- _SELECTED TEXT_

┄┄┄┄┄┄┄┄┄┄

Rep. Ed Whitfield urges workers' compensation for nuclear employees by the Labor Department if necessary.
By Joe Walker firstname.lastname@example.org
The Sun mistakenly reported Thursday that Whitfield was drafting legislation to force insurers to pay state workers' compensation claims approved by a new three-member physicians' panel.
"Clearly our intent is not to force private insurers to pay," Long said Thursday. "It would be for the government to pay, either out of discretionary funding or out of entitlement. We lean toward entitlement."
New regulations published Thursday could affect more than 12,000 workers currently seeking help from the Energy Department in getting compensation. Besides current and former workers at the Paducah Gaseous Diffusion Plant, most are from eight states with large DOE facilities. Claims are potentially in the hundreds of millions of dollars.
Although fixing the problem is complicated, the program would be similar to one that provides $150,000 and medical benefits through the Department of Labor to uranium enrichment workers with chronic beryllium disease, silicosis and certain radiation-induced cancers, Long said. That money comes from an ongoing entitlement fund.
Former Paducah plant worker Don Throgmorton has lung problems and had a positive test result for beryllium sensitivity but doesn't yet have beryllium disease. He said he is encouraged by attempts to make the workers' compensation law worker-friendlier.
"I just hope it's not the same old deal they're pulling on us," he said. "I think he (Whitfield) has done a lot for us, and I appreciate what he's trying to do now."
Throgmorton circulated a petition trying to get Congress to expand the law to give lump-sum benefits to people exposed to heavy metals and chemicals. He has qualified for free monitoring for beryllium sensitivity and has filed a claim, but conflicting test results cloud his chances of collecting the $150,000.
Under rules published Thursday, he and other workers potentially sickened from other workplace toxins may seek state workers’ compensation benefits by providing medical evidence to the Department of Energy, which decides whether a claim should be reviewed by the physicians’ panel. The panel decides whether claims are eligible for workers' compensation, which generally pays lost wages and medical costs associated with illnesses.

┄┄┄┄┄┄┄┄┄┄

(Stored records)
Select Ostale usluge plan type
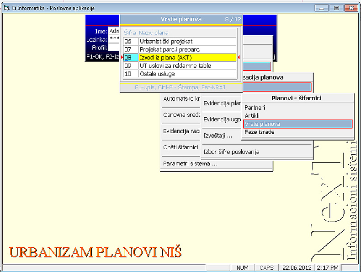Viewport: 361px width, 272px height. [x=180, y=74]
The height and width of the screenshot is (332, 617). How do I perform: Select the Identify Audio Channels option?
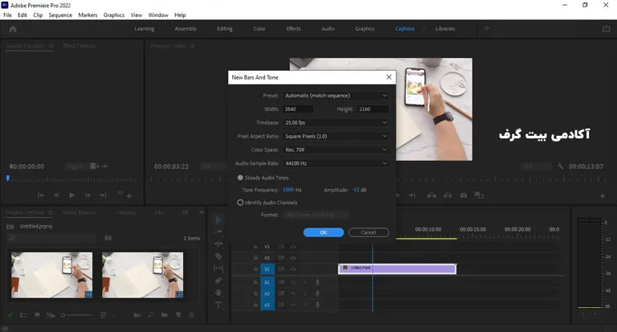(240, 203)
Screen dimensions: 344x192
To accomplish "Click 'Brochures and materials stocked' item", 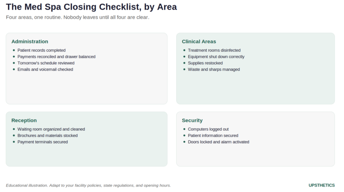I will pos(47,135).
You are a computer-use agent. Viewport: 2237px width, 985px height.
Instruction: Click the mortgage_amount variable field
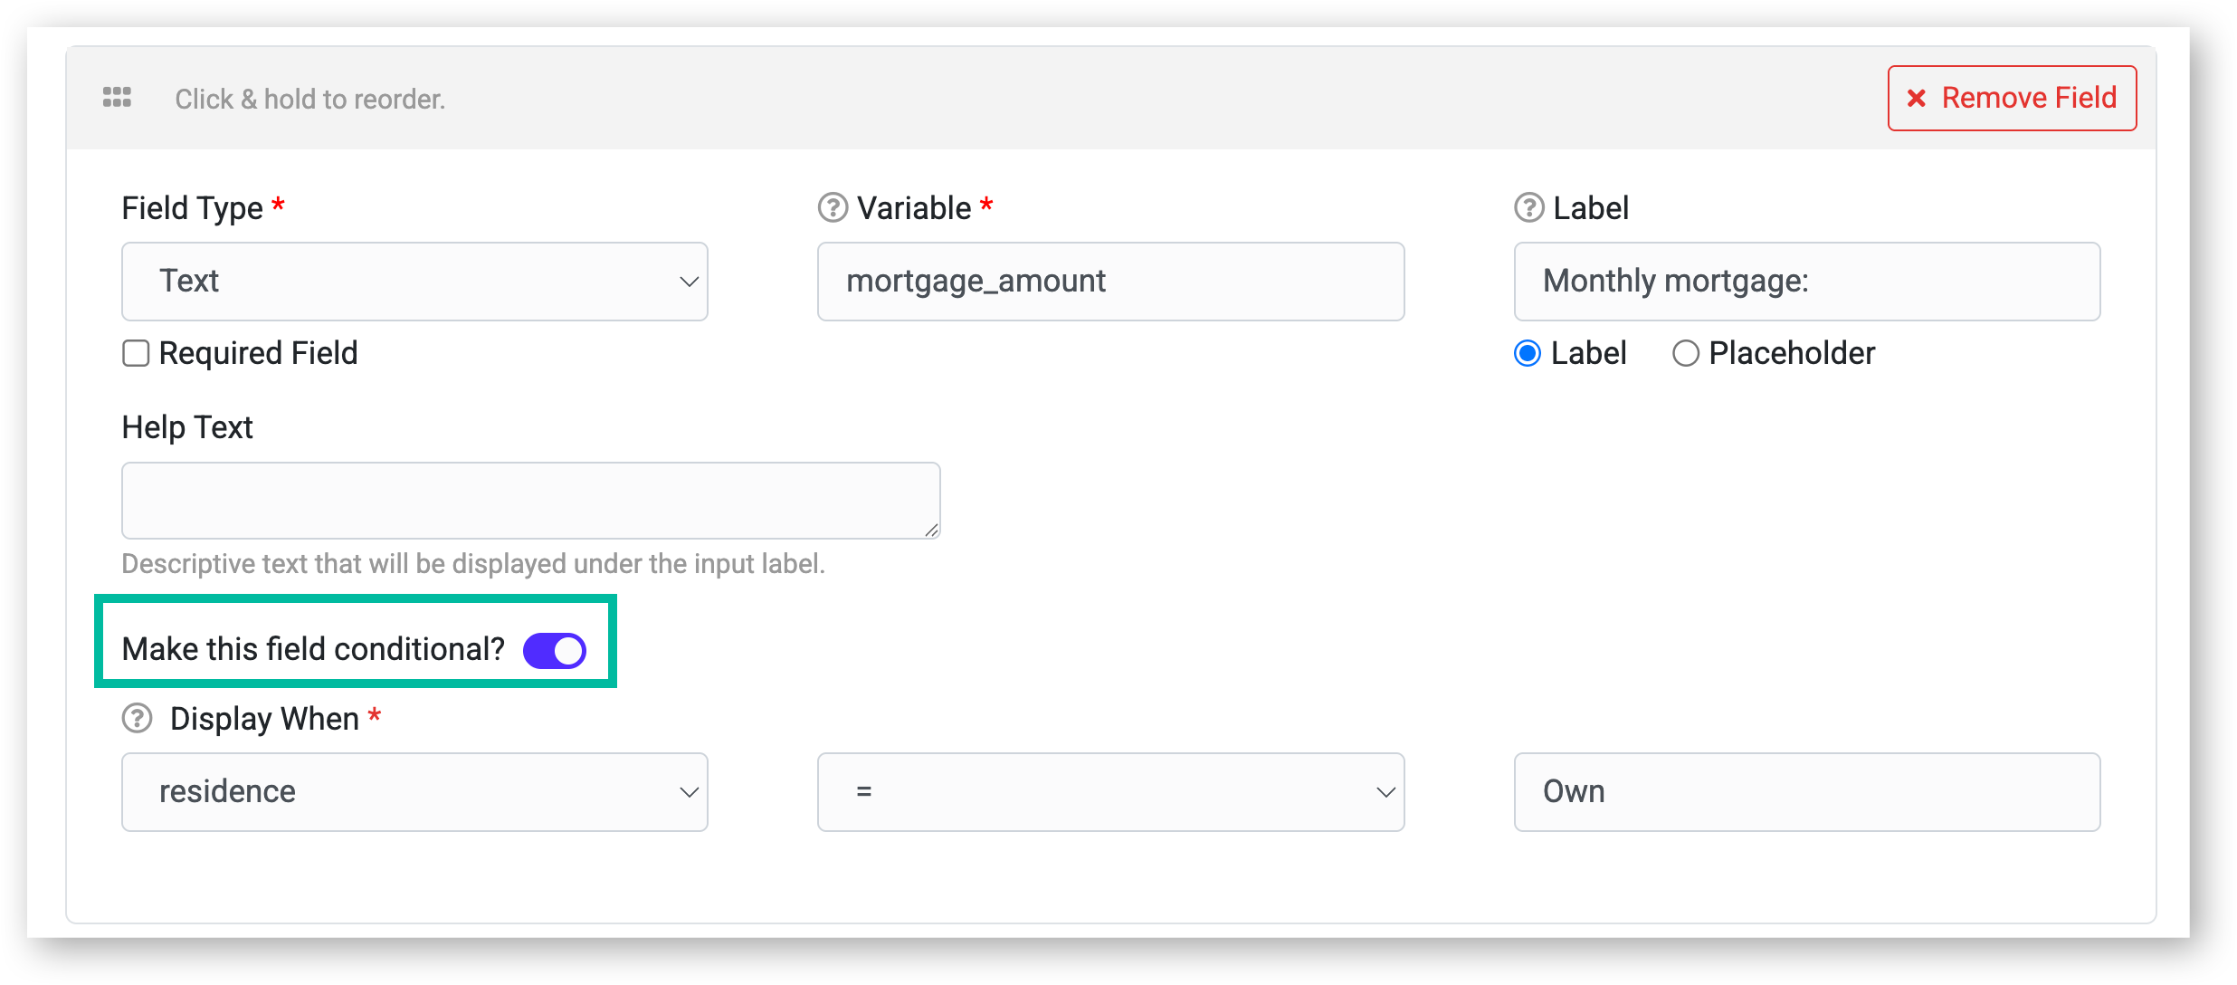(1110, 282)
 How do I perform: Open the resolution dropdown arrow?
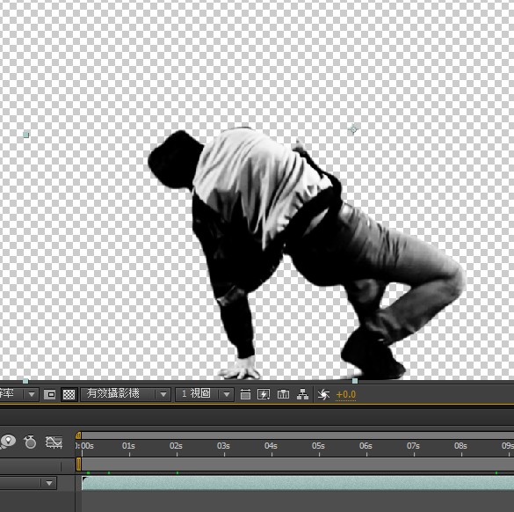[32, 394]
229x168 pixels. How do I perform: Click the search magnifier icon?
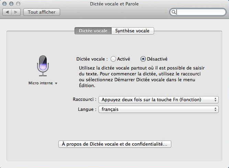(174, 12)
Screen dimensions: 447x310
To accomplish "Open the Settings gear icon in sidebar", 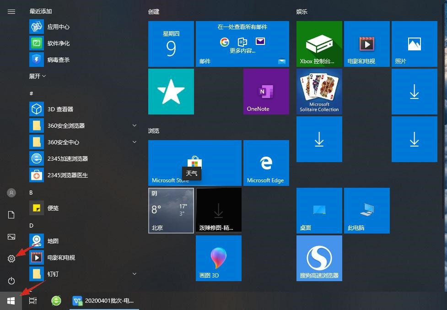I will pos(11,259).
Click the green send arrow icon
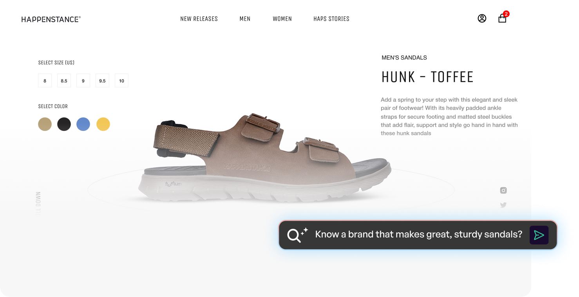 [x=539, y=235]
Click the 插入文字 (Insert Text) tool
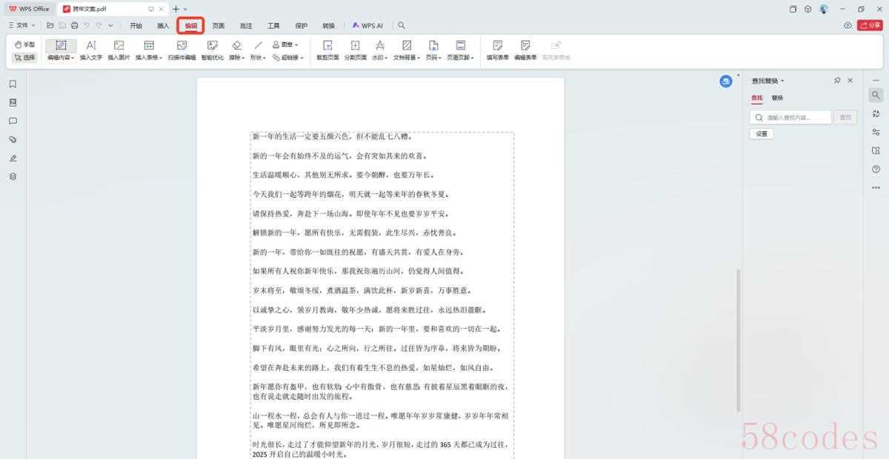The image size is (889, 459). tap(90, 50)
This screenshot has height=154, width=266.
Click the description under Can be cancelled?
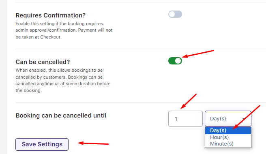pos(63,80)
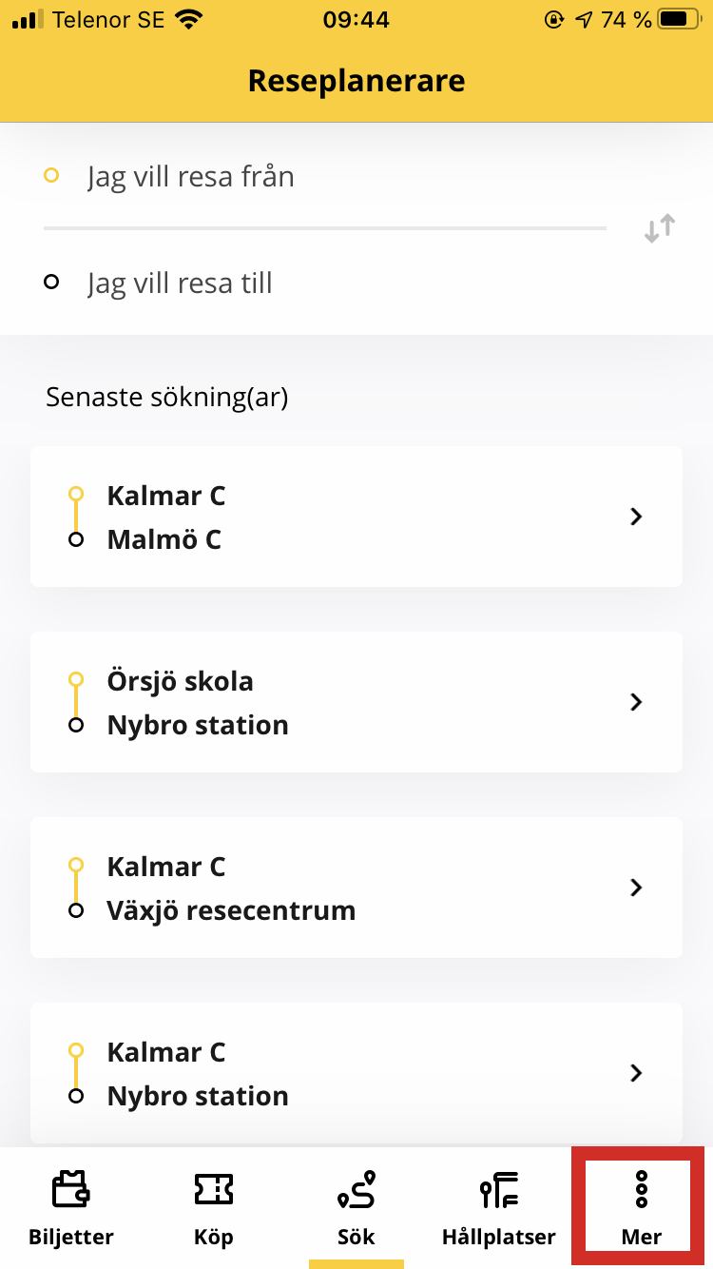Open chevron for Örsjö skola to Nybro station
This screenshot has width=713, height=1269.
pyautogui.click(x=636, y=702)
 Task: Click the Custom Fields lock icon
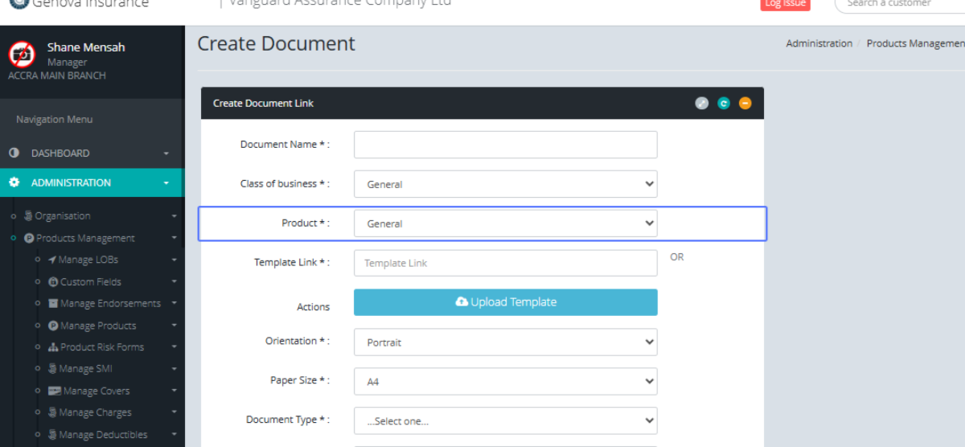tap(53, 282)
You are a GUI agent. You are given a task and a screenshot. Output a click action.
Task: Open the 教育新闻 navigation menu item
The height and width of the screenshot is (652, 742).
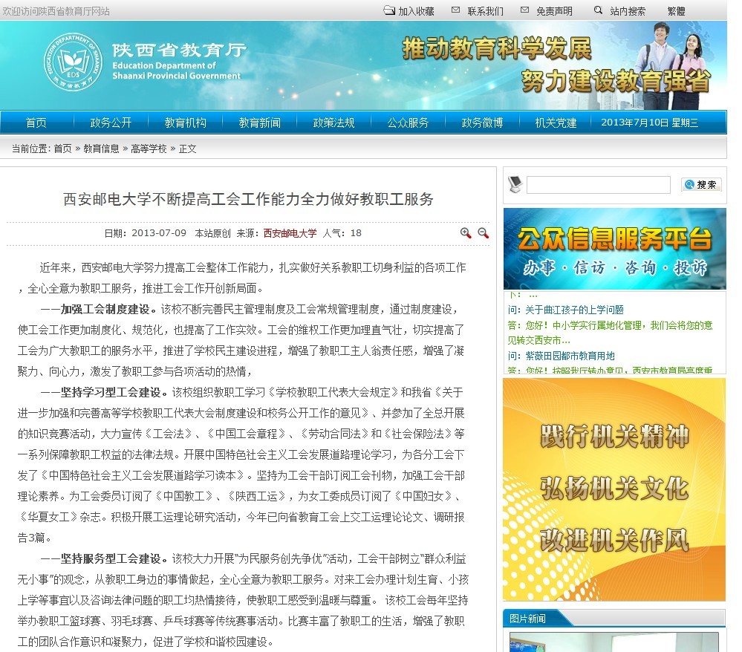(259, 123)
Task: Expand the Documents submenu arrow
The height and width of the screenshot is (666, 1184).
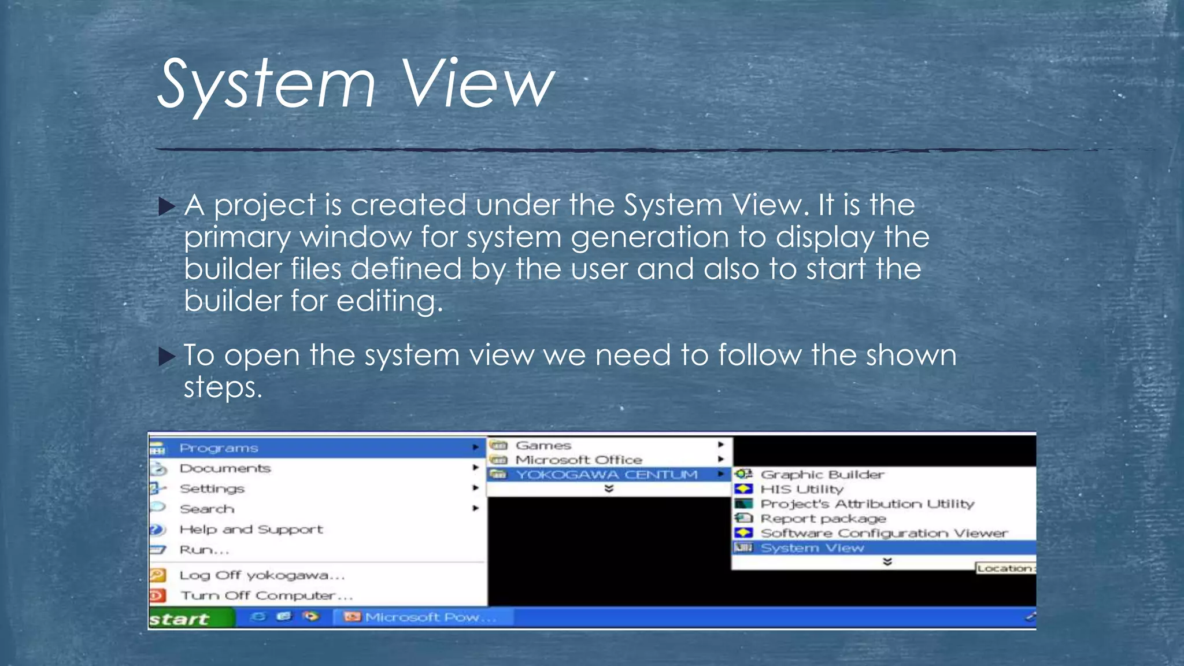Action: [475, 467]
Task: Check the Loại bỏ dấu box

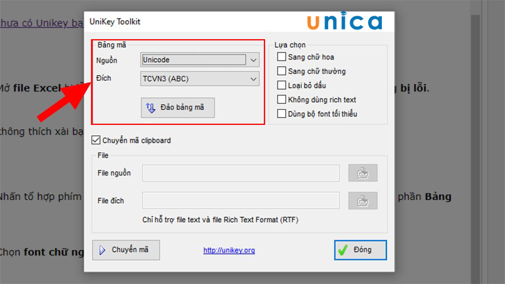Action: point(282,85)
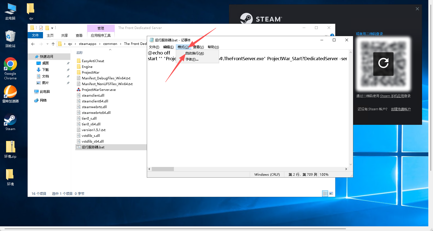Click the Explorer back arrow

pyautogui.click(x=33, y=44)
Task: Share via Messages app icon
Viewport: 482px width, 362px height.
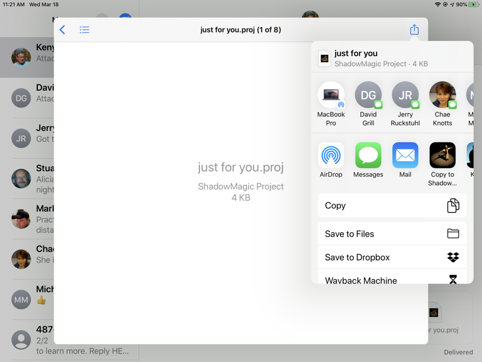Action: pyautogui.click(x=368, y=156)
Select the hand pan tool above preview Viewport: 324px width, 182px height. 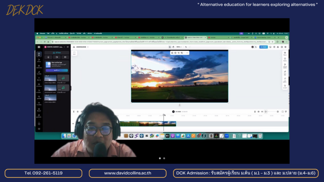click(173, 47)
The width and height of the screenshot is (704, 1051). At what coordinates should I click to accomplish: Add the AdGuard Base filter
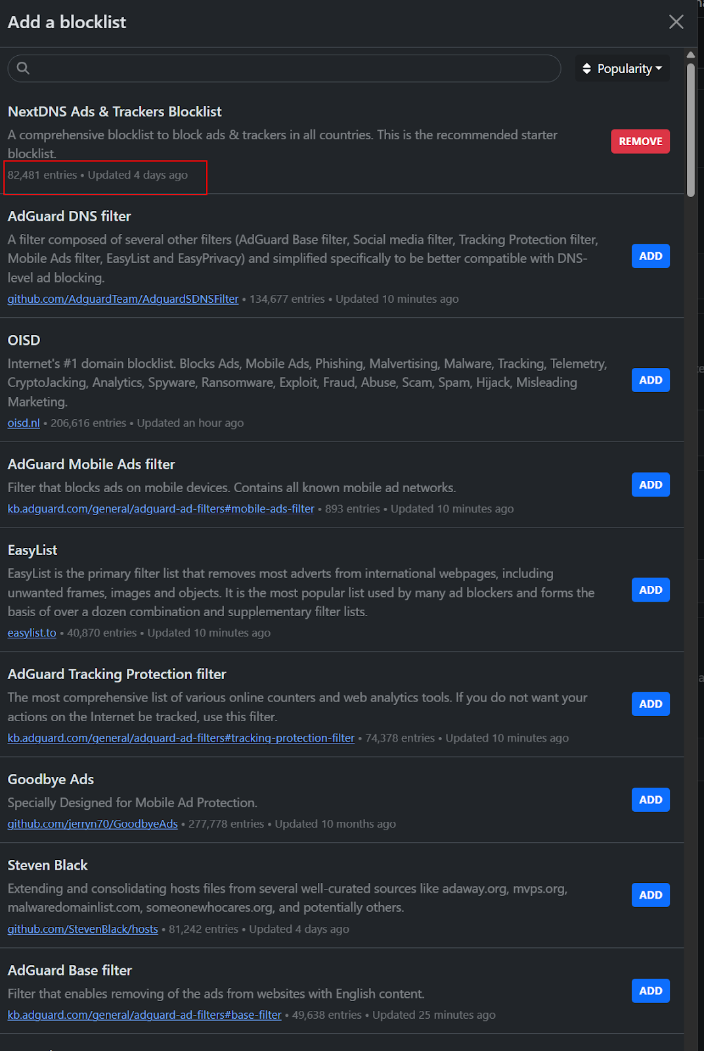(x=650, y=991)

┄┄┄┄┄┄┄┄┄┄

- _EXPLORE THE MATERIAL_
1 > List every person named in the article about workers' compensation for nuclear employees.
2 > Carry on the article about workers' compensation for nuclear employees from the point where it stops.
Nothing in the stored items is needed for this work.

- _ANSWERS FOR THIS EXERCISE_
1 > Ed Whitfield, Joe Walker, Long, Don Throgmorton

2 >
But the law has a big gap, because there is no way to force insurance companies or self-insured employers to pay claims even if they are panel-approved, said Richard Miller, policy analyst for the Government Accountability Project, a Washington-based watchdog group.
"The problem arises if DOE really genuinely and fully intends to be sure claims are paid and insurers aren't willing payers," he said. "What Mr. Whitfield wants to do is hold the insurance company harmless and have the Labor Department pay the claim."
Miller said the Labor Department is best suited for the task, because it already pays workers' compensation claims for federal employees, miners with black lung disease, and longshoremen and harbor personnel.
He said there are several ways payment can be avoided under the new nuclear worker rules:
Private insurers may simply refuse to pay, citing one of many established legal defenses.
Nuclear facility contractors often are self-insured and reimbursed by the Energy Department for workers' compensation costs. Although the new rules say DOE must tell contractors not to contest the claims and will not reimburse them for those costs, they still have the right to appeal.
Many claims may involve employees exposed years ago under a previous contract and now working for a new contractor. It is doubtful the new contractor can be compelled to pay if the old one or its insurer won't.
DOE has no authority to tell self-insured USEC, which operates the 1,500-employee Paducah plant, not to fight claims and has no contract to reimburse those costs.
Ohio and a few other states manage employer self-insurance pools. Those states can't be compelled to pay.